Having found the line containing "Instruction: Uncheck the Stress FPU checkbox" in the data below, reproduce that line and each one after it to the end, exactly, and include nothing else.

* * *

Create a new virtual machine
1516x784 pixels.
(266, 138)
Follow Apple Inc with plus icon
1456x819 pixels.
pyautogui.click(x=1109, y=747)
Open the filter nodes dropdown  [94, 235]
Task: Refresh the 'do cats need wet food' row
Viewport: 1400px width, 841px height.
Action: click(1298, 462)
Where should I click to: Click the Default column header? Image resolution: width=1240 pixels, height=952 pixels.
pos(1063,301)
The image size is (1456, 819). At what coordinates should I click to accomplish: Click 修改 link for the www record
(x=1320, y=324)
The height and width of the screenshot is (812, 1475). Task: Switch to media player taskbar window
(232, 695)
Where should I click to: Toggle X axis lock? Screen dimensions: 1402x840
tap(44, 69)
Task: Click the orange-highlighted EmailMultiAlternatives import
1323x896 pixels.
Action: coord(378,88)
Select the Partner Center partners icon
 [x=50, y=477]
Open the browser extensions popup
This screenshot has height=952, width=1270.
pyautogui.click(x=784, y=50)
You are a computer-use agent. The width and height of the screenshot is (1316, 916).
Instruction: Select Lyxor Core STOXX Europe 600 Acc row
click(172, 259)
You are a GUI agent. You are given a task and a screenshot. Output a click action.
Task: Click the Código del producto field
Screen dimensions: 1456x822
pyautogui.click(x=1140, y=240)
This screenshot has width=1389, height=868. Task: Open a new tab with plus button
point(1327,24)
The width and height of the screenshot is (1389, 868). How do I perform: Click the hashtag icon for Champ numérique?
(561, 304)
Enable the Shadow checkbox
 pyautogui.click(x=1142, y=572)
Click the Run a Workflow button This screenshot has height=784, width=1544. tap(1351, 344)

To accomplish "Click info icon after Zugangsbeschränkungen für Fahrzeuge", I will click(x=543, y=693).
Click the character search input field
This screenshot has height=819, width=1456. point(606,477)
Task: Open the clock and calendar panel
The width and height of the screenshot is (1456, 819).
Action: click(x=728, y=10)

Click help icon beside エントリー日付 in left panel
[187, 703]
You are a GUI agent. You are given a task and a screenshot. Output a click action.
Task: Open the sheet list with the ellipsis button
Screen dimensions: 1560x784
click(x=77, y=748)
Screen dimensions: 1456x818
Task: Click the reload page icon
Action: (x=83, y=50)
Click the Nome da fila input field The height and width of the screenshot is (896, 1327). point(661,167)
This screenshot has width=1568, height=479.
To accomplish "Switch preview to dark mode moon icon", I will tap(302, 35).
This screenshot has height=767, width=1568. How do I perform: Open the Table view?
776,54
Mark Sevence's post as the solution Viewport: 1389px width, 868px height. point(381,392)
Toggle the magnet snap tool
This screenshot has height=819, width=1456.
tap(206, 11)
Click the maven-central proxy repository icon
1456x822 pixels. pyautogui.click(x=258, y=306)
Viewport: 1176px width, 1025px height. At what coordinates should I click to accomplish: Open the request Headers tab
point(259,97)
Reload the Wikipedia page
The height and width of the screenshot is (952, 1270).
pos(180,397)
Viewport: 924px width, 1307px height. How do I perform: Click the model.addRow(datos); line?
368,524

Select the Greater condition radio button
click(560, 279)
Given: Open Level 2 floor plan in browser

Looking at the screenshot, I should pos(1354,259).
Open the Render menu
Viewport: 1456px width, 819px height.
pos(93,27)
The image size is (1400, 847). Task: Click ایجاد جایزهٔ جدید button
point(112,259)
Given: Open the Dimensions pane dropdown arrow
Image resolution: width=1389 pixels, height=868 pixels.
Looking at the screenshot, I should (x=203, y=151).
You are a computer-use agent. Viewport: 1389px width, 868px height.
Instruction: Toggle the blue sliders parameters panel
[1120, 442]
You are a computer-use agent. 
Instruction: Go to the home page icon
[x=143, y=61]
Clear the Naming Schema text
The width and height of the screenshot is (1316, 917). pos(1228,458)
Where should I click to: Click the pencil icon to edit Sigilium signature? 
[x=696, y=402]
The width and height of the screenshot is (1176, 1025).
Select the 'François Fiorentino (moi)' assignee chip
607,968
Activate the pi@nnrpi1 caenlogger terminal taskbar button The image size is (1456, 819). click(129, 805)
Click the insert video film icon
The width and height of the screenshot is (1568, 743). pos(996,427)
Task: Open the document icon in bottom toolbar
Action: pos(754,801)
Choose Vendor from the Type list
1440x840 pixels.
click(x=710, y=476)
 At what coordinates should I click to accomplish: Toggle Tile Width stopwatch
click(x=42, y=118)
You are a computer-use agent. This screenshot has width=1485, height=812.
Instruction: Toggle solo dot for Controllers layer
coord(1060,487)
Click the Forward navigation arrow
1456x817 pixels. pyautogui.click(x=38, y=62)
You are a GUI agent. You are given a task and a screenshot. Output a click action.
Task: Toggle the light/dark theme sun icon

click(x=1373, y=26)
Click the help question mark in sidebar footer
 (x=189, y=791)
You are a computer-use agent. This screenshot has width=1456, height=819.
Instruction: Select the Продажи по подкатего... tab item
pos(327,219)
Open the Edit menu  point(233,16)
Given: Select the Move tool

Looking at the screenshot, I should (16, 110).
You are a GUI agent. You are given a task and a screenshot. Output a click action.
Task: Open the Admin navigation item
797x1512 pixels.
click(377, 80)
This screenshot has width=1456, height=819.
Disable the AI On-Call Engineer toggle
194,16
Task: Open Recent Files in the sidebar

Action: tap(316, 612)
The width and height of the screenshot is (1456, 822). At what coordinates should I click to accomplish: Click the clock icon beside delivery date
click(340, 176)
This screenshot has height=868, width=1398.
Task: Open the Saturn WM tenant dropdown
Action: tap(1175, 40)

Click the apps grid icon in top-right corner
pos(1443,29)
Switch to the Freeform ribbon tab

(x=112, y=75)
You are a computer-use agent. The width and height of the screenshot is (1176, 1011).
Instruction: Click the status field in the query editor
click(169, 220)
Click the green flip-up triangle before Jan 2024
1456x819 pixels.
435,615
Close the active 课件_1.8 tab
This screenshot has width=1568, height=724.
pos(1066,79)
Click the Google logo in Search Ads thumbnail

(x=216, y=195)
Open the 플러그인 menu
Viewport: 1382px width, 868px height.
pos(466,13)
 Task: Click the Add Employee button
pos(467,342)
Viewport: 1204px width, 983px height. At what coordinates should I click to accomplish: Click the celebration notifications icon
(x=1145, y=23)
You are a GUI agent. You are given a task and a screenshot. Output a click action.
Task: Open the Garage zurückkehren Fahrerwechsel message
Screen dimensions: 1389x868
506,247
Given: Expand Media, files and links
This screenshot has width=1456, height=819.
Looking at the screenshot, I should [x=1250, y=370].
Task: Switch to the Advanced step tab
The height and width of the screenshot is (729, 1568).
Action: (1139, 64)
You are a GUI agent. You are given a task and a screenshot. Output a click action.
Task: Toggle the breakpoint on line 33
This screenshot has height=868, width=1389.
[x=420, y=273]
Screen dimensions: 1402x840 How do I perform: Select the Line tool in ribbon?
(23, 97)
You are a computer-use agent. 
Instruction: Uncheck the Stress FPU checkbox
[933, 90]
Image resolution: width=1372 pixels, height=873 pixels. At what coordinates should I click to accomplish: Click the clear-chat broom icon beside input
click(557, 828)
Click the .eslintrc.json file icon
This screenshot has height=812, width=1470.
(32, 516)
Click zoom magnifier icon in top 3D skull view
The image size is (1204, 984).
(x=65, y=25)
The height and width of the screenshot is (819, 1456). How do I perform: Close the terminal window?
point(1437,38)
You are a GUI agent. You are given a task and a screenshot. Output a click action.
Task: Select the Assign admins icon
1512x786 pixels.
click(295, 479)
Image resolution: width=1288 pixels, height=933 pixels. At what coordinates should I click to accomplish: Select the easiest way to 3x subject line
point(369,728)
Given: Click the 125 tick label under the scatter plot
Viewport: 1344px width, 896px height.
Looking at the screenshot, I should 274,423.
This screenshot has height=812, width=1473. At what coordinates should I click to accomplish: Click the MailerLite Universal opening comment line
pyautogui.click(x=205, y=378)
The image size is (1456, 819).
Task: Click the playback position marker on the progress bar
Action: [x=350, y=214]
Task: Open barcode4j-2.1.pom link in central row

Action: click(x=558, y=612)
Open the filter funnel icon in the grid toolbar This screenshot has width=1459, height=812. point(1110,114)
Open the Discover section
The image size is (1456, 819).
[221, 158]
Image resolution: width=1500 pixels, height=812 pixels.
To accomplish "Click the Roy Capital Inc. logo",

* * *

= RESPONSE =
Instruction: Uncheck the Stress FPU checkbox
[933, 90]
Image resolution: width=1372 pixels, height=873 pixels. At what coordinates should I click to accomplish: Click the clear-chat broom icon beside input
click(557, 828)
Click the .eslintrc.json file icon
This screenshot has height=812, width=1470.
(32, 516)
Click zoom magnifier icon in top 3D skull view
The image size is (1204, 984).
(x=65, y=25)
The height and width of the screenshot is (819, 1456). How do I perform: Close the terminal window?
point(1437,38)
You are a GUI agent. You are given a task and a screenshot. Output a click action.
Task: Select the Assign admins icon
1512x786 pixels.
click(295, 479)
Image resolution: width=1288 pixels, height=933 pixels. At what coordinates should I click to accomplish: Select the easiest way to 3x subject line
point(369,728)
Given: Click the 125 tick label under the scatter plot
Viewport: 1344px width, 896px height.
Looking at the screenshot, I should 274,423.
This screenshot has height=812, width=1473. At what coordinates should I click to accomplish: Click the MailerLite Universal opening comment line
pyautogui.click(x=205, y=378)
The image size is (1456, 819).
Task: Click the playback position marker on the progress bar
Action: [x=350, y=214]
Task: Open barcode4j-2.1.pom link in central row

Action: click(x=558, y=612)
Open the filter funnel icon in the grid toolbar This screenshot has width=1459, height=812. point(1110,114)
Open the Discover section
The image size is (1456, 819).
[221, 158]
Image resolution: width=1500 pixels, height=812 pixels.
To accomplish "Click the Roy Capital Inc. logo",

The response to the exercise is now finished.